Copy out each line of the items below that contains the word "menu". Count a match only when the letter case is identical.

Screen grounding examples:
+ + +

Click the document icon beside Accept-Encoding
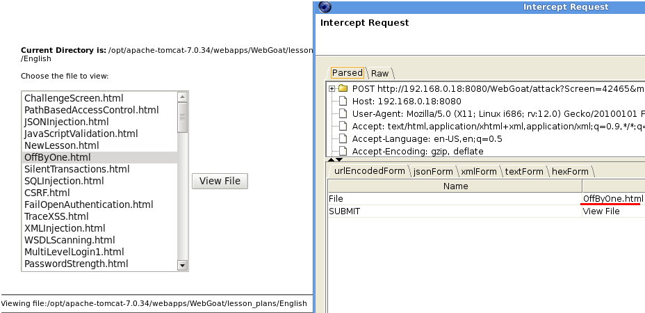[343, 151]
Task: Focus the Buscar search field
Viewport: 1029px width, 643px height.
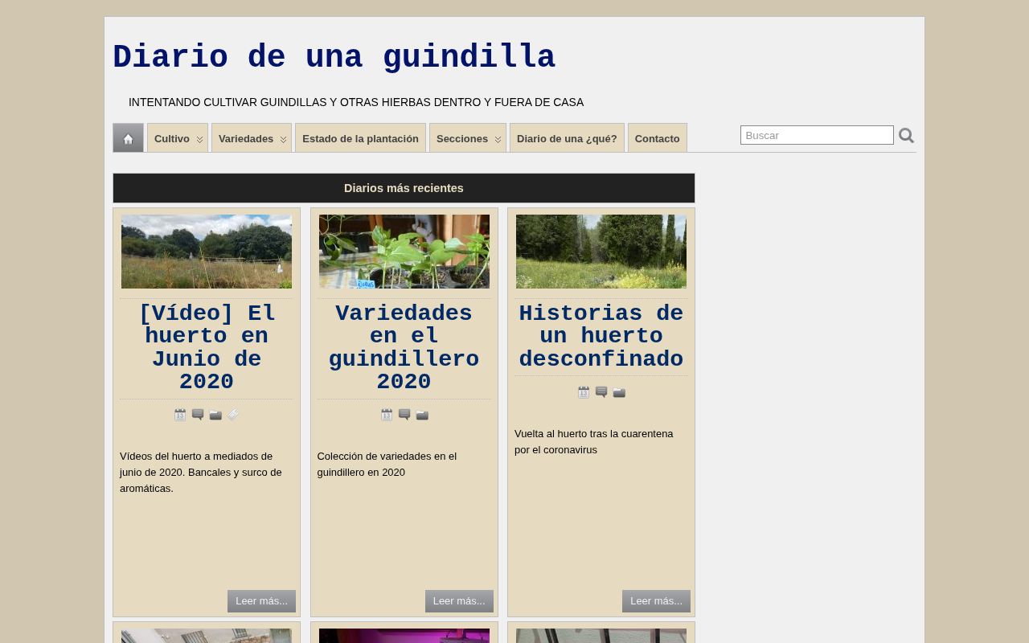Action: [x=817, y=135]
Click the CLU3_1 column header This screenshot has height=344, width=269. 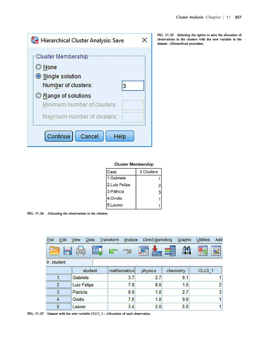pos(206,270)
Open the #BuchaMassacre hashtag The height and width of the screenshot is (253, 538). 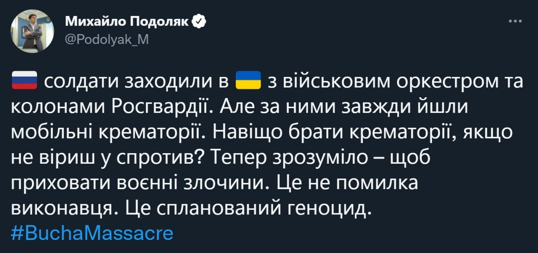[91, 233]
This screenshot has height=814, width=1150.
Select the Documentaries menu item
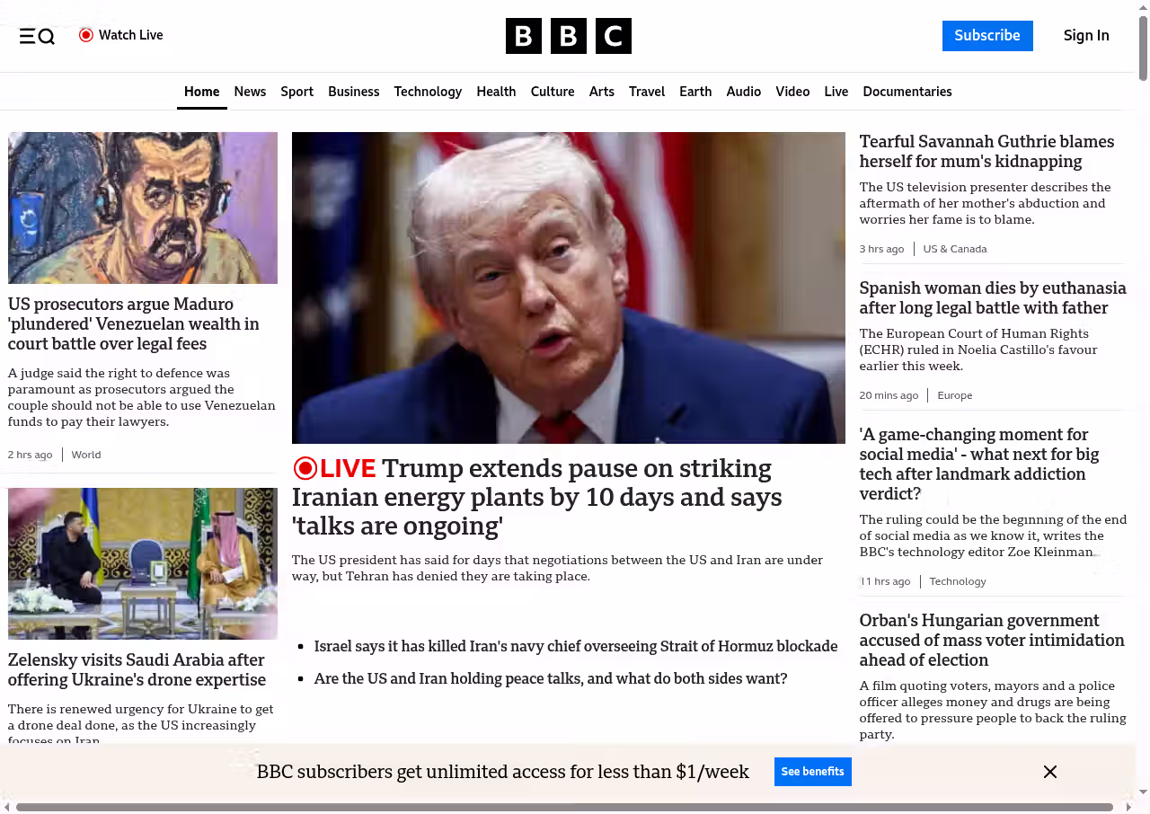pyautogui.click(x=907, y=92)
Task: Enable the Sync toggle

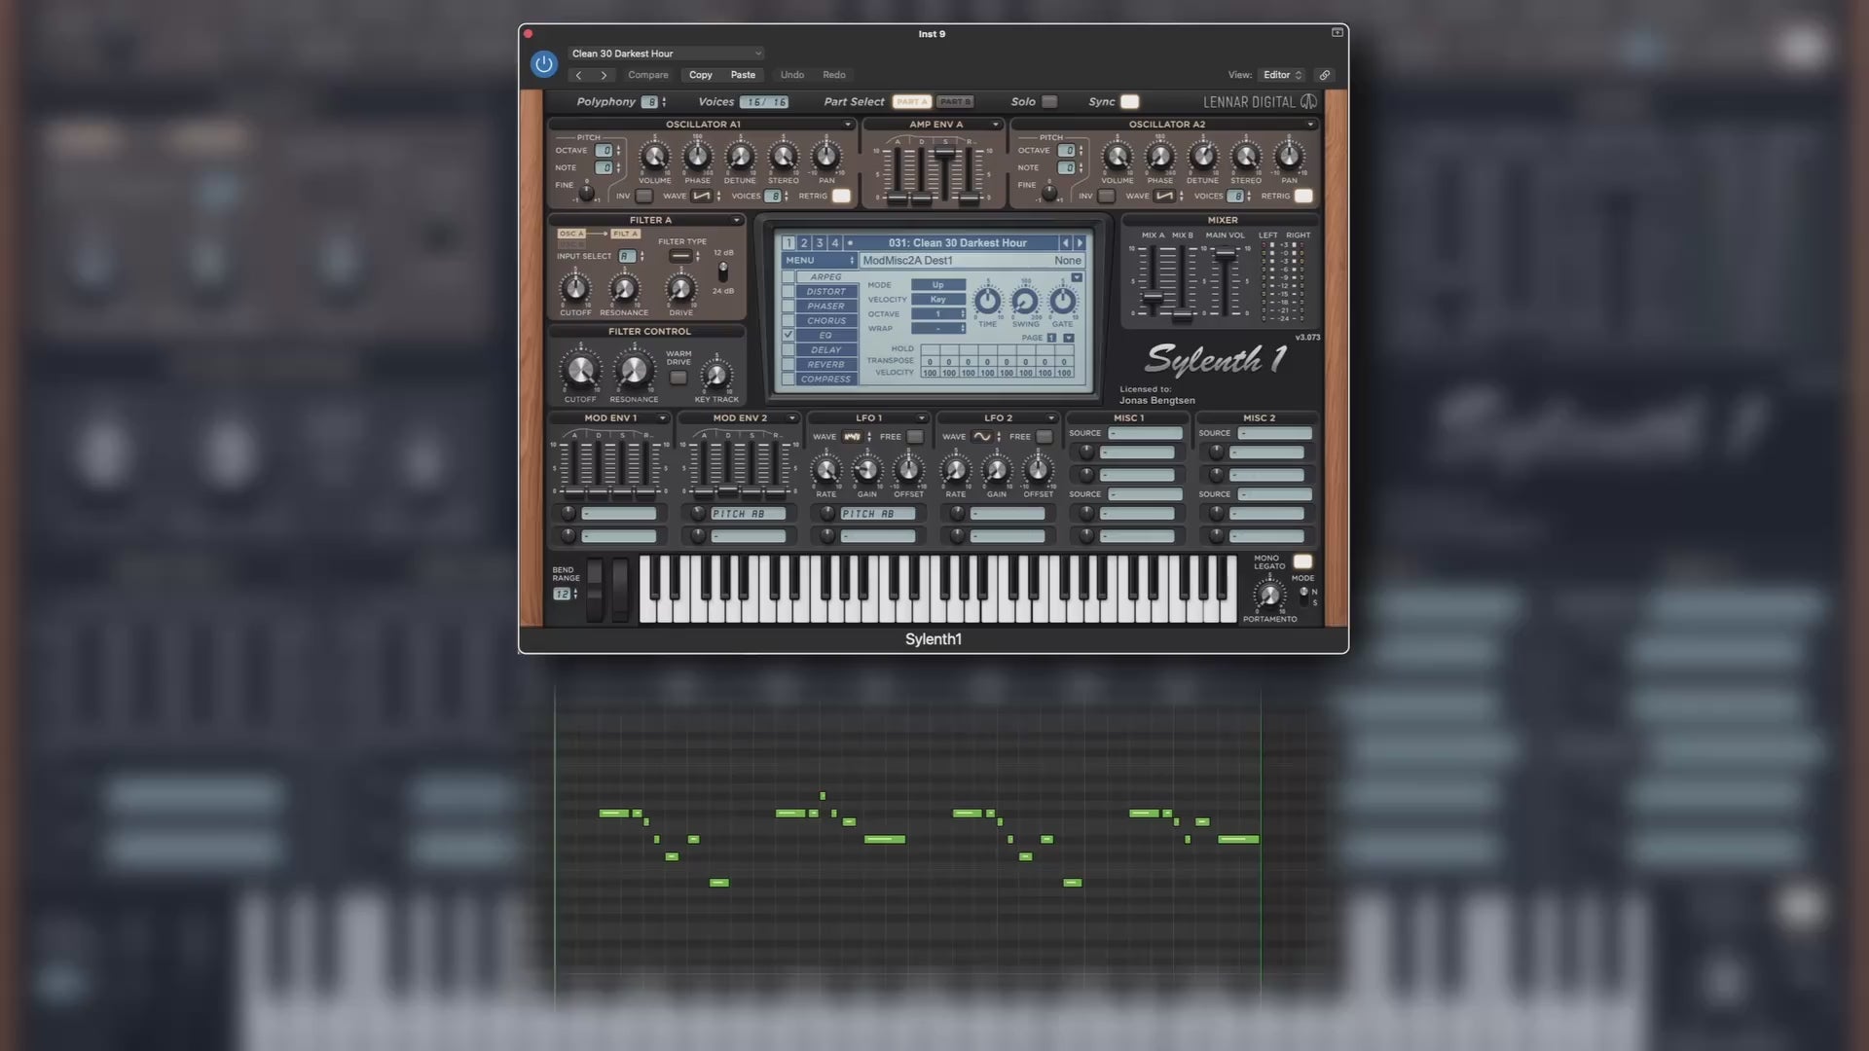Action: click(x=1129, y=101)
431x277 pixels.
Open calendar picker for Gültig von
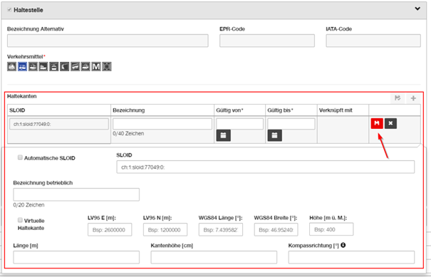(223, 135)
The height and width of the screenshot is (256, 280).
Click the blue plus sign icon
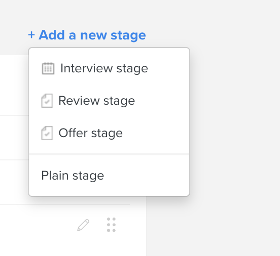31,35
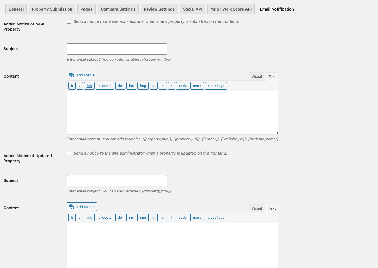Viewport: 378px width, 268px height.
Task: Click 'close tags' button in the first editor
Action: coord(216,86)
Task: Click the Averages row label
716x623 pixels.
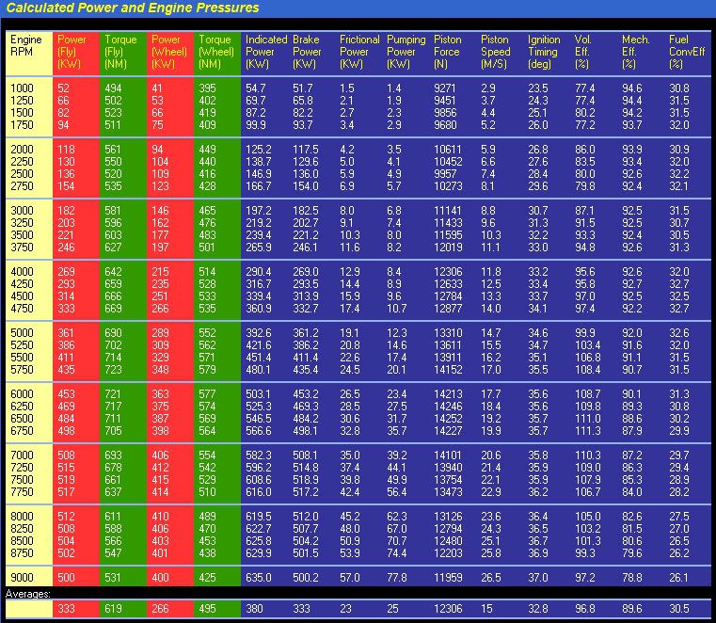Action: pyautogui.click(x=29, y=595)
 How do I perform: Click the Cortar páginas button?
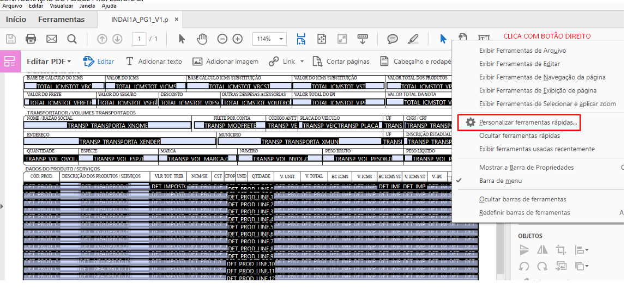point(341,62)
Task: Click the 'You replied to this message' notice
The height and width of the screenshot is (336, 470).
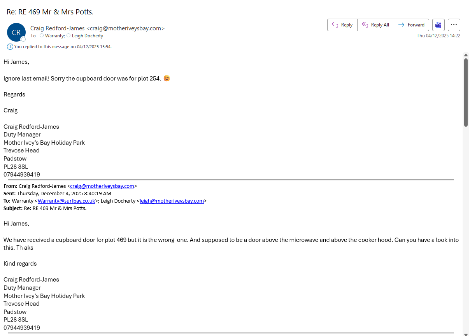Action: point(63,47)
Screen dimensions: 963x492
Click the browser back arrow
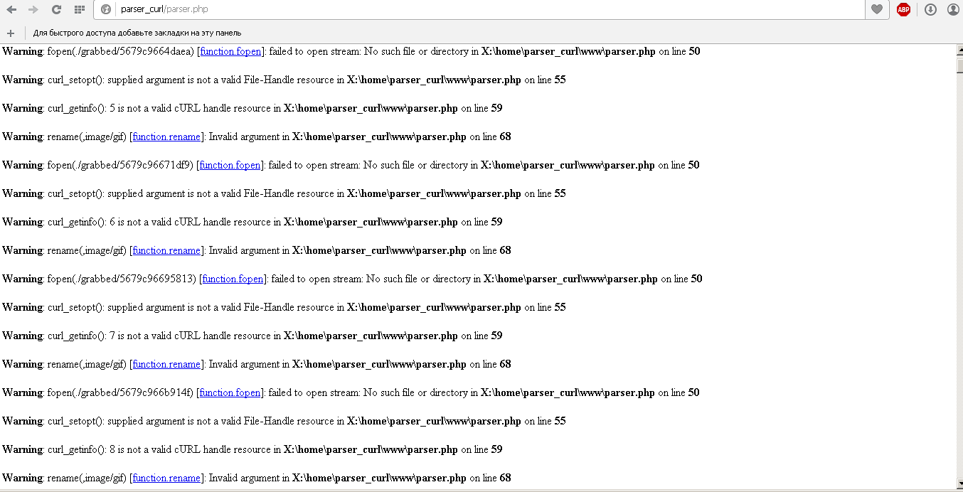(11, 9)
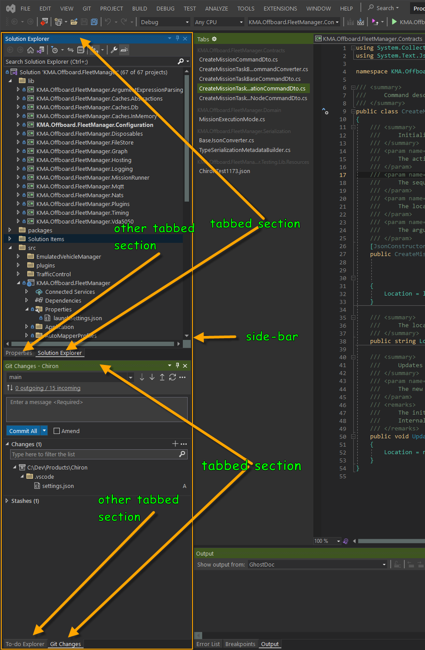Viewport: 425px width, 650px height.
Task: Open the GIT menu in the menu bar
Action: point(87,8)
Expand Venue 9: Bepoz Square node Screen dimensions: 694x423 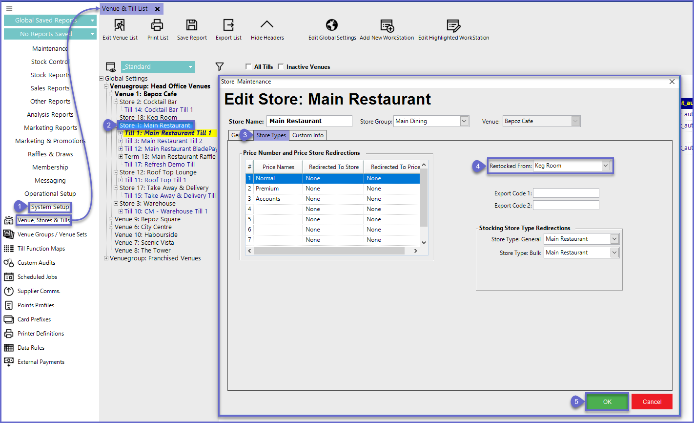tap(111, 219)
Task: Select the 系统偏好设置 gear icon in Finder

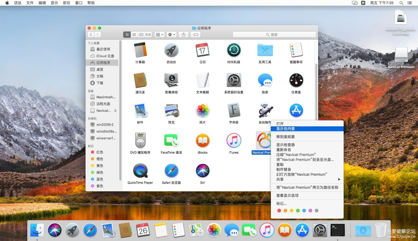Action: (x=234, y=80)
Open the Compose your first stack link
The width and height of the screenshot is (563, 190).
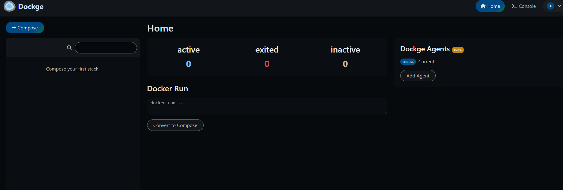coord(73,69)
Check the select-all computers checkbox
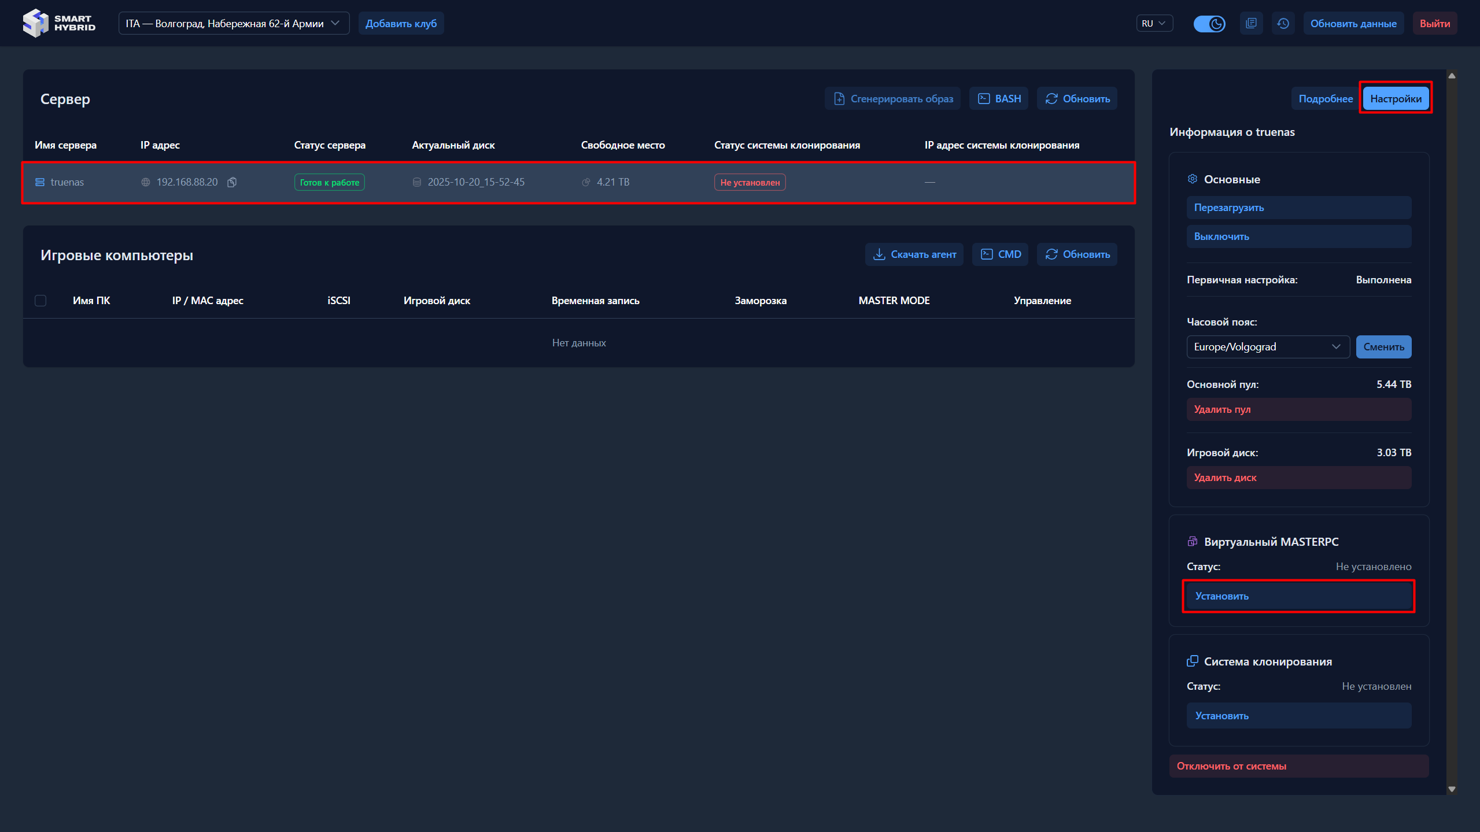1480x832 pixels. coord(40,301)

+ + +

Solution to this problem:
Select the Documentaries menu item
Task: Open the GIT menu in the menu bar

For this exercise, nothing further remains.